(Recorded data)

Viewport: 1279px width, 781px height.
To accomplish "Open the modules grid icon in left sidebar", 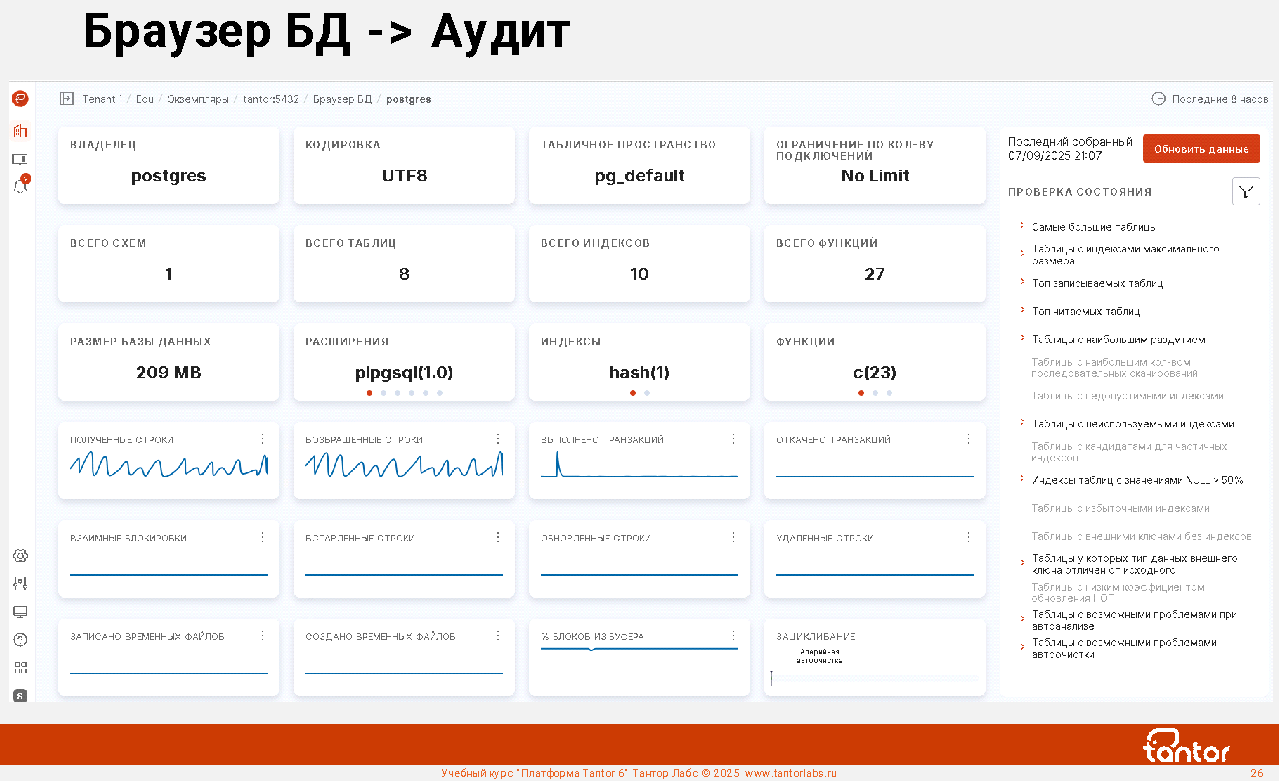I will pos(20,667).
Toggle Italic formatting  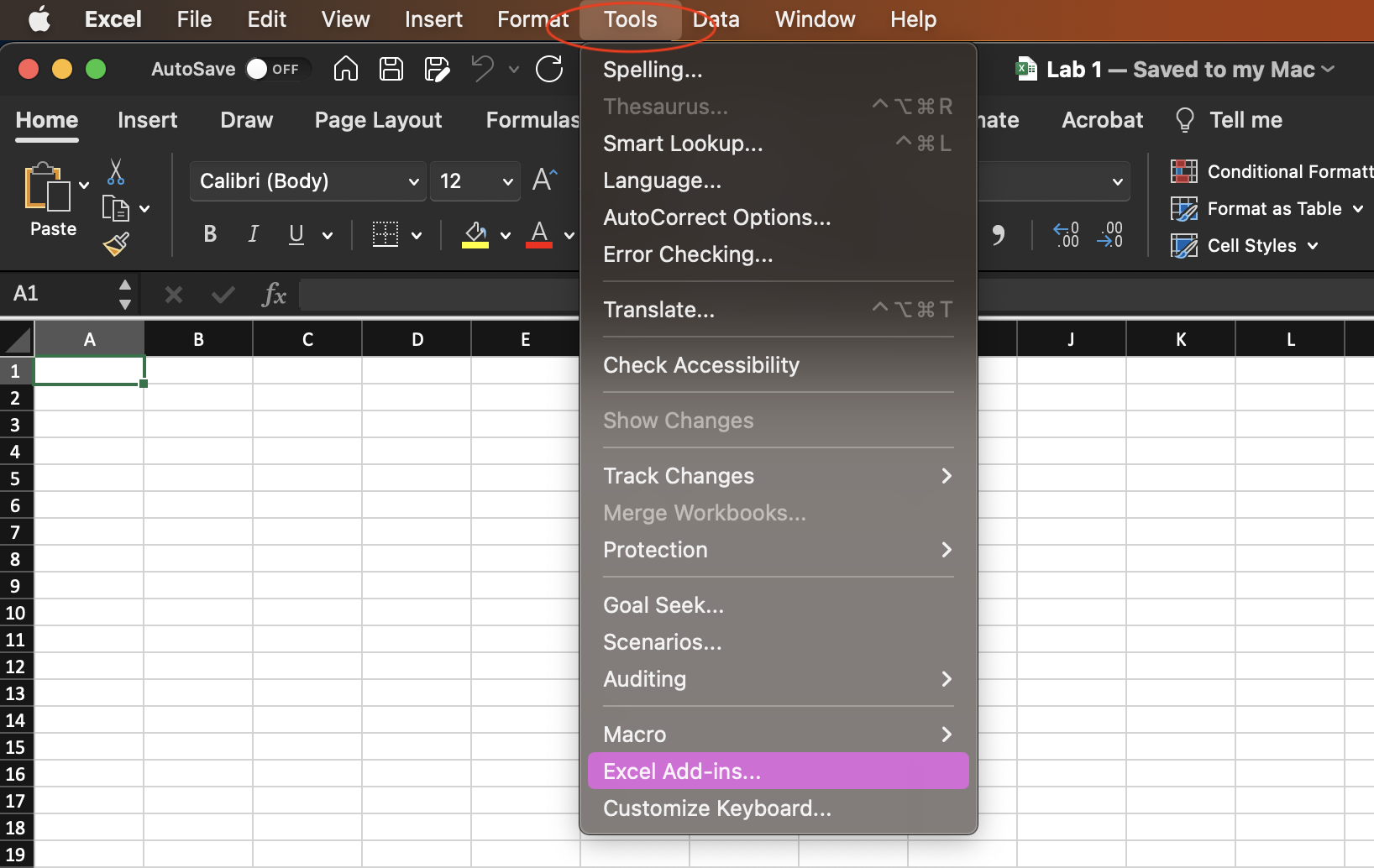click(253, 234)
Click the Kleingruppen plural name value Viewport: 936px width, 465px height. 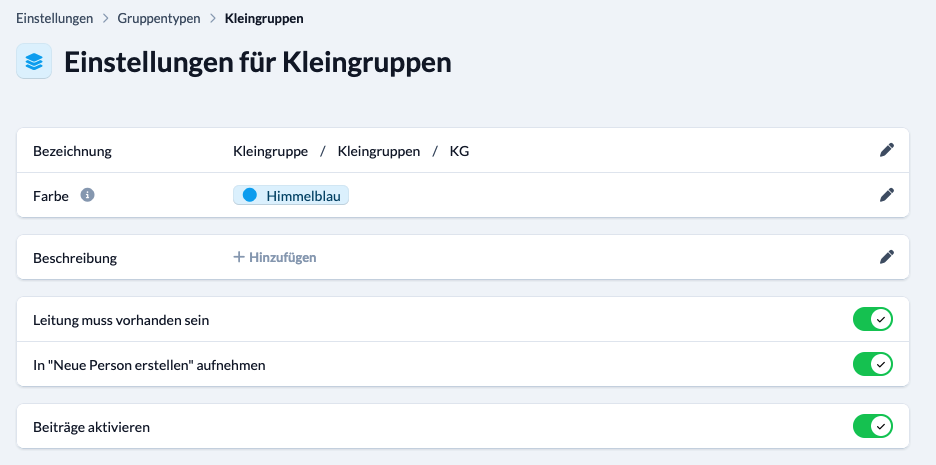click(378, 151)
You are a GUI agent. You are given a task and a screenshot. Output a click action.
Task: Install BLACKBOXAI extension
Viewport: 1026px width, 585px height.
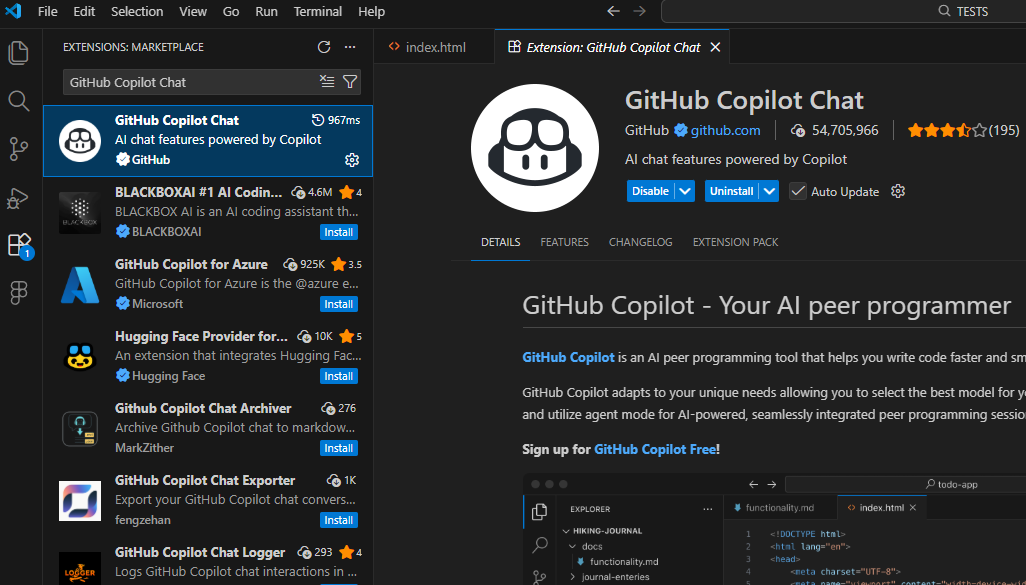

• _Your instructions_
Write out again, exactly, each line from the one with "Task: Install BLACKBOXAI extension" to the end of the entries. No pictures go in.

• _Written reply_
Task: Install BLACKBOXAI extension
Viewport: 1026px width, 585px height.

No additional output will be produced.